There are only a few minutes left. And I want to ask her about Britain. Because what I hadn’t realised until I started researching this interview was how prominent she had been in Britain in the 1970s. I find a piece from 1994 by Brian Cathcart in the Independent in which he says that Arianna Stassinopoulos was “an emblem of Britain in the 1970s to rival Nationwide and the Austin Allegro”. She became the first foreign, and only the third ever, female president of the Cambridge Union, and then ascended, effortlessly, from the Cambridge student stage to the national one. She published “The Female Woman”, her controversialist attack on the women’s movement, which she claimed appealed only to “women with strong lesbian tendencies” and that women might want careers but they wanted children too.

She met Levin when she appeared on the panel show “Face the Music”, became a staple in “Private Eye” (it nicknamed her “the gigantic Greek pudding”). Meanwhile, writes Cathcart, “gossip writers catalogued her companions.

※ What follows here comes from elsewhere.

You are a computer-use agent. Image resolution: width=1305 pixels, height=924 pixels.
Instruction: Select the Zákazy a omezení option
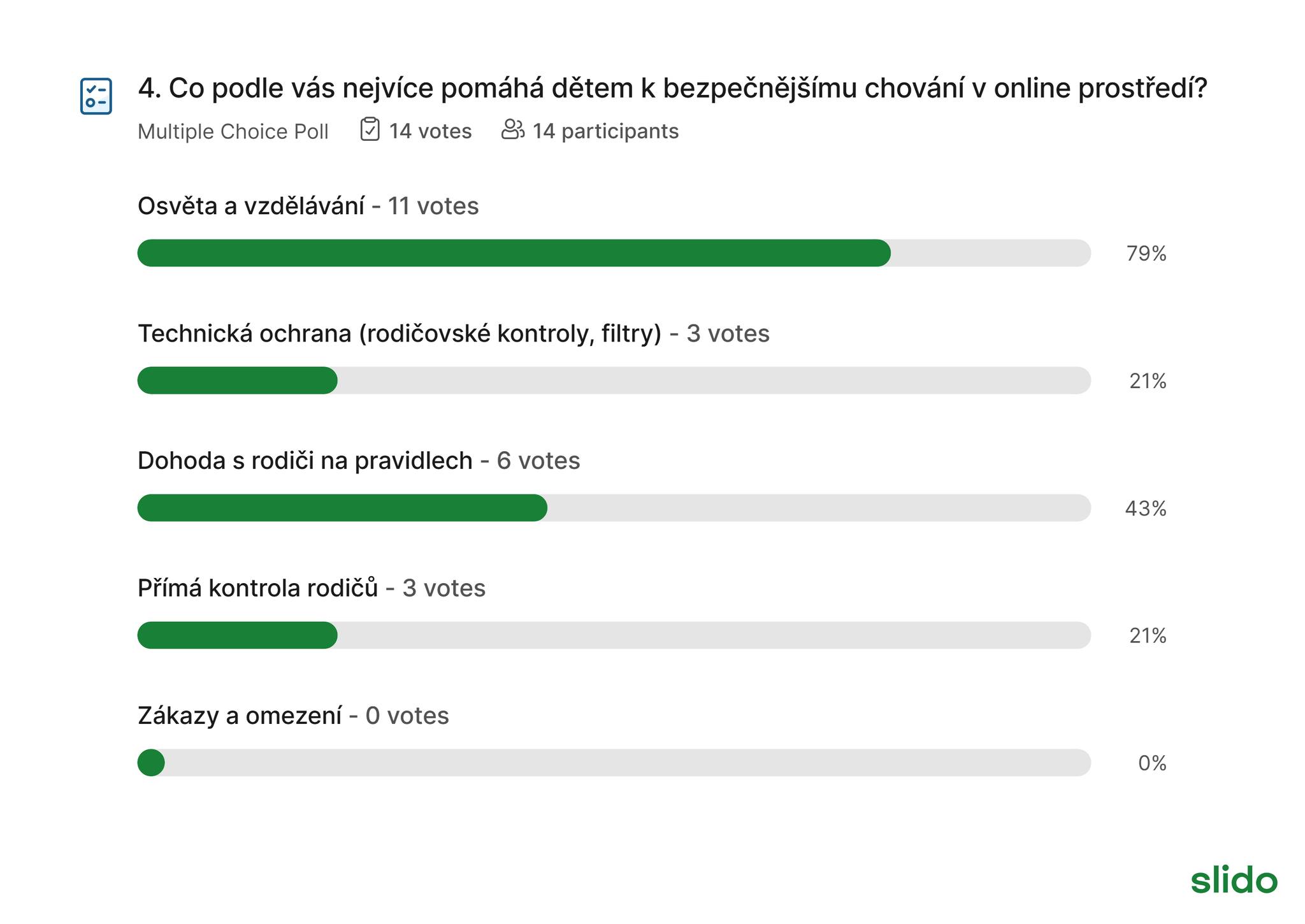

John Selwyn Gummer ... who said, ‘I enjoy her company enormously.’ David Mellor, an old Cambridge chum, was said to have sent her poetry. Simon Jenkins [later editor of the Times] was linked romantically.”

It is a weird collision this, to think of Arianna Huffington hanging out with David Mellor and John Selwyn Gummer. To think that Britain was ever large enough to contain her free-ranging ambition. She moved on. Or, as she puts it: “I metabolise experiences quickly.” But even at 21, the Times described her as “glamorous with lots of charm” and noted that she wore “stunning clothes” (the report went on to say the clothes in question were “a mauve ski suit”, but still). She is 63 now and insists she has changed. “I’m much happier than I was then.”

But then, in a way, she is “the Female Woman”. She has had both career and children, though she never remarried and has not been linked with anyone since her divorce. “I focus on what I have,” she says, “not on what I don’t.” On her daughters, her sister, her work, all of which have been there for her, in her life, in a way in which her father, partners, husband haven’t. “I had this conversation with my daughter about a boyfriend after her relationship ended and I said, ‘What do you miss about it?’ And she said, ‘I miss how I felt while I was in that relationship.’ And I said, ‘Well, you can give yourself that.’ She didn’t miss him. She missed who she was. These are all things we can give ourselves. They do not depend on a man ...”

She mentors her daughters constantly, believes “that Madeleine Albright thing of believing there is a special circle of hell for women who don’t help other women”, and her company is a refreshing blast of freedom from female paranoias. She doesn’t just preach female empowerment. She is actually empowered. She doesn’t apologise for herself. In the back of a cab, at John F. Kennedy airport, with the engine idling, I find myself basking in the sunlight of her certainty, her confidence.

And then she is off. “Do you have my personal email?” she asks, opening the car door. “I’ll give you my card.”

I don’t feel that is such a privilege having seen you scattering them around the ladies’ lavatories, I say. And she laughs, but she is already gone. Her focus has moved on. Christopher Hitchens called her ascent to media mogul as her “last chrysalis. The last pupation”. But I wouldn’t be so sure.